Saved entries
--- START ---
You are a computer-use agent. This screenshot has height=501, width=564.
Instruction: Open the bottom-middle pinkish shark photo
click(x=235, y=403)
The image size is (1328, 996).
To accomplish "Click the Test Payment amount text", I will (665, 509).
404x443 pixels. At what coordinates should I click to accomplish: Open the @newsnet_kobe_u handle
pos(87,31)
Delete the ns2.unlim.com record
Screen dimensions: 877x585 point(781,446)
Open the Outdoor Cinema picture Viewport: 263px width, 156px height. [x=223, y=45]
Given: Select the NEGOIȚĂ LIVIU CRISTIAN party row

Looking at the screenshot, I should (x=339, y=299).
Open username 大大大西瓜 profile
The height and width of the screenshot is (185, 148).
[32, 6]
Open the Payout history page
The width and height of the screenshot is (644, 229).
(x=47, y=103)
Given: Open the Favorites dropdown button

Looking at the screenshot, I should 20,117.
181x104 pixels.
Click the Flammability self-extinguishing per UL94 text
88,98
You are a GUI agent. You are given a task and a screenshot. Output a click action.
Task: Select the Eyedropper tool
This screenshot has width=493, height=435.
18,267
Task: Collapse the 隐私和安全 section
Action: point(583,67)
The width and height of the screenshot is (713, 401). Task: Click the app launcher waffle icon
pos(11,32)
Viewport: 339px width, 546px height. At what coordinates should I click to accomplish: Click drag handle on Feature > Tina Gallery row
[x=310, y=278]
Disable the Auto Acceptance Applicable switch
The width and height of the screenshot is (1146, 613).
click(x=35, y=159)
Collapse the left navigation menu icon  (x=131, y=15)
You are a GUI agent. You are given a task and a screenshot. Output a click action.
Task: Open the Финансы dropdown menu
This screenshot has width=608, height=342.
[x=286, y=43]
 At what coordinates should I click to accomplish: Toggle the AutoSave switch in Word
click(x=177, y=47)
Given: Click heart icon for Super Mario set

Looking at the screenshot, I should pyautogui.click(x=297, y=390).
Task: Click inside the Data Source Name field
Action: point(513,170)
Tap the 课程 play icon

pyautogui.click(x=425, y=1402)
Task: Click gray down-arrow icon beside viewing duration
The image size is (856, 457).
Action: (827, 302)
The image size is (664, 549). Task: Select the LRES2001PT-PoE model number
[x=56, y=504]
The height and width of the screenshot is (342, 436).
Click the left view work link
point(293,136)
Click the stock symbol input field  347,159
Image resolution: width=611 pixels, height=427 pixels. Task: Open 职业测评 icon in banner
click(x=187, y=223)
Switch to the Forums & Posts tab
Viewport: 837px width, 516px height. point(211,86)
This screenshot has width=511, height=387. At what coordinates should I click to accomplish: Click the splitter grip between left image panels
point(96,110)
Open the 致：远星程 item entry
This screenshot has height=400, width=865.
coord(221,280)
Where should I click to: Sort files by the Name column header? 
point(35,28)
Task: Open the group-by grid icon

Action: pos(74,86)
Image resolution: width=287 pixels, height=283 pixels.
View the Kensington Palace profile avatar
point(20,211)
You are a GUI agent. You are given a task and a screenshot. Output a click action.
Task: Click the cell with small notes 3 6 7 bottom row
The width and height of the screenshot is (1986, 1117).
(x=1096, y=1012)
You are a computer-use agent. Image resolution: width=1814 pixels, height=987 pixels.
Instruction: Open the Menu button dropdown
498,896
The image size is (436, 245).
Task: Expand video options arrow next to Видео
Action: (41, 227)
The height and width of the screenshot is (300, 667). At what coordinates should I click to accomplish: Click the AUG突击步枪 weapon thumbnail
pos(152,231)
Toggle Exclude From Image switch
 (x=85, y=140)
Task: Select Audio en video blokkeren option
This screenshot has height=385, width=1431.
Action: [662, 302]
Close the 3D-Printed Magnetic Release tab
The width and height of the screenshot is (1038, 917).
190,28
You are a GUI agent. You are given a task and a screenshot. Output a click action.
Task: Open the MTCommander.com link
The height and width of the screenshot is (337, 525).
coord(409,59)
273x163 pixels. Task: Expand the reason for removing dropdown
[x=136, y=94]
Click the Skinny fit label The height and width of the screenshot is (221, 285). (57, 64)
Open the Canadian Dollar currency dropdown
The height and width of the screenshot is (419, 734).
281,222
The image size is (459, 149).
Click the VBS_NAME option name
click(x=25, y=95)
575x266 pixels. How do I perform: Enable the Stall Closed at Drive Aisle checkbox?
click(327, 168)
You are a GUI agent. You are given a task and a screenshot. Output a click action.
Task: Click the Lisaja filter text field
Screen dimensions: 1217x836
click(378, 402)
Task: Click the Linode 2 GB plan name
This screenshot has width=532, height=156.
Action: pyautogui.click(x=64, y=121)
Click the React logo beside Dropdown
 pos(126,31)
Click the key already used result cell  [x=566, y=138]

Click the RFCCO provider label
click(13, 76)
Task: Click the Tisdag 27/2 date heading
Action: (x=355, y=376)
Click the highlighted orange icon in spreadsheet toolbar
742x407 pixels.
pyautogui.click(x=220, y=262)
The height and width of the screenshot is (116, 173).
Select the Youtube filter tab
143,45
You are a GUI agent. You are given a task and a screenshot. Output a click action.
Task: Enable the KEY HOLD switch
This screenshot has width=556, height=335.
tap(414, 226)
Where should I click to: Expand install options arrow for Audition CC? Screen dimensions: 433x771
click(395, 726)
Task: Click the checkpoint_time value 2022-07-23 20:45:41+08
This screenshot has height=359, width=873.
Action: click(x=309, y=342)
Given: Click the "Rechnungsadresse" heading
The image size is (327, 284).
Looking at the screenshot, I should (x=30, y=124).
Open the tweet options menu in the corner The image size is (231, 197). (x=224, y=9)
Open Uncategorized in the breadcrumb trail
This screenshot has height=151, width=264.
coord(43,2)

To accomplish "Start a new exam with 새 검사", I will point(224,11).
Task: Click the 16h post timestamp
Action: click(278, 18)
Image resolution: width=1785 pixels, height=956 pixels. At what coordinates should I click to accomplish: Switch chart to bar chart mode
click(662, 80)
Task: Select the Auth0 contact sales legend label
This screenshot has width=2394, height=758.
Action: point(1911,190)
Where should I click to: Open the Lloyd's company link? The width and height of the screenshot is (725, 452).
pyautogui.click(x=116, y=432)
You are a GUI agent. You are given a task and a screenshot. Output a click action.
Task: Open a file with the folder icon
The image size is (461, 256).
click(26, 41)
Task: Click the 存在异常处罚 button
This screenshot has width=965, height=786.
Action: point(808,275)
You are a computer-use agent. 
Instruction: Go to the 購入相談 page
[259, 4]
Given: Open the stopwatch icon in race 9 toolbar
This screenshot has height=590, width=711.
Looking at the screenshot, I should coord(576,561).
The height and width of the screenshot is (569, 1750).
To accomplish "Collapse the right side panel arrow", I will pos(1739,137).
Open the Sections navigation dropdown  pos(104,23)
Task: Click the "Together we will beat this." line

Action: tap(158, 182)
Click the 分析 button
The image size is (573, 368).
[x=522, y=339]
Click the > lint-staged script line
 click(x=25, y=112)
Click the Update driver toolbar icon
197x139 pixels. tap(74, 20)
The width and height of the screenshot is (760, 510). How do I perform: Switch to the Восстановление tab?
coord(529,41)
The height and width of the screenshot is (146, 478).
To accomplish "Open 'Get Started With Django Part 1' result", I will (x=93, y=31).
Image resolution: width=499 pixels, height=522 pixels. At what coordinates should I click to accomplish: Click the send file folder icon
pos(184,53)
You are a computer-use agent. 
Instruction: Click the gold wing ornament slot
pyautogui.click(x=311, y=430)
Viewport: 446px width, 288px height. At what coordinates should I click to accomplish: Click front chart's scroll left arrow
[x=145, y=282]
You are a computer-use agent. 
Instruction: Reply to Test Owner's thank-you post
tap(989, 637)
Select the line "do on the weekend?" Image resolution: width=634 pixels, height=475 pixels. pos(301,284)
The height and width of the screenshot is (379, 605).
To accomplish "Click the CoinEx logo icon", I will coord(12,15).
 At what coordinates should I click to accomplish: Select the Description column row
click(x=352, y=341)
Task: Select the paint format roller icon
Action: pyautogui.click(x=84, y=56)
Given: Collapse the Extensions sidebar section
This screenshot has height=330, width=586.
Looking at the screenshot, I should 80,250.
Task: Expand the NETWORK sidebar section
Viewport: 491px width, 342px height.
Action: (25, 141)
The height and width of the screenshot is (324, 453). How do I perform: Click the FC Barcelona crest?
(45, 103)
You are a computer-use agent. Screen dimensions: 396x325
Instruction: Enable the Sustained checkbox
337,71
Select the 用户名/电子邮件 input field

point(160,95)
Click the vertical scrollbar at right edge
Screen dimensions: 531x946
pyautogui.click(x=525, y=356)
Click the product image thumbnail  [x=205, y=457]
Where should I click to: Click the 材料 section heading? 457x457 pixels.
--- END ---
YOUR GOAL: Write out only those lines that fall between the one containing "At what coordinates should I click to accomplish: Select" and the end of the entries, the first and last included, exactly as they read.

REPLY:
 At what coordinates should I click to accomplish: Select the Description column row
click(x=352, y=341)
Task: Select the paint format roller icon
Action: pyautogui.click(x=84, y=56)
Given: Collapse the Extensions sidebar section
This screenshot has height=330, width=586.
Looking at the screenshot, I should 80,250.
Task: Expand the NETWORK sidebar section
Viewport: 491px width, 342px height.
Action: (25, 141)
The height and width of the screenshot is (324, 453). How do I perform: Click the FC Barcelona crest?
(45, 103)
You are a computer-use agent. Screen dimensions: 396x325
Instruction: Enable the Sustained checkbox
337,71
Select the 用户名/电子邮件 input field

point(160,95)
Click the vertical scrollbar at right edge
Screen dimensions: 531x946
pyautogui.click(x=525, y=356)
Click the product image thumbnail  [x=205, y=457]
Where should I click to: Click the 材料 section heading? 457x457 pixels.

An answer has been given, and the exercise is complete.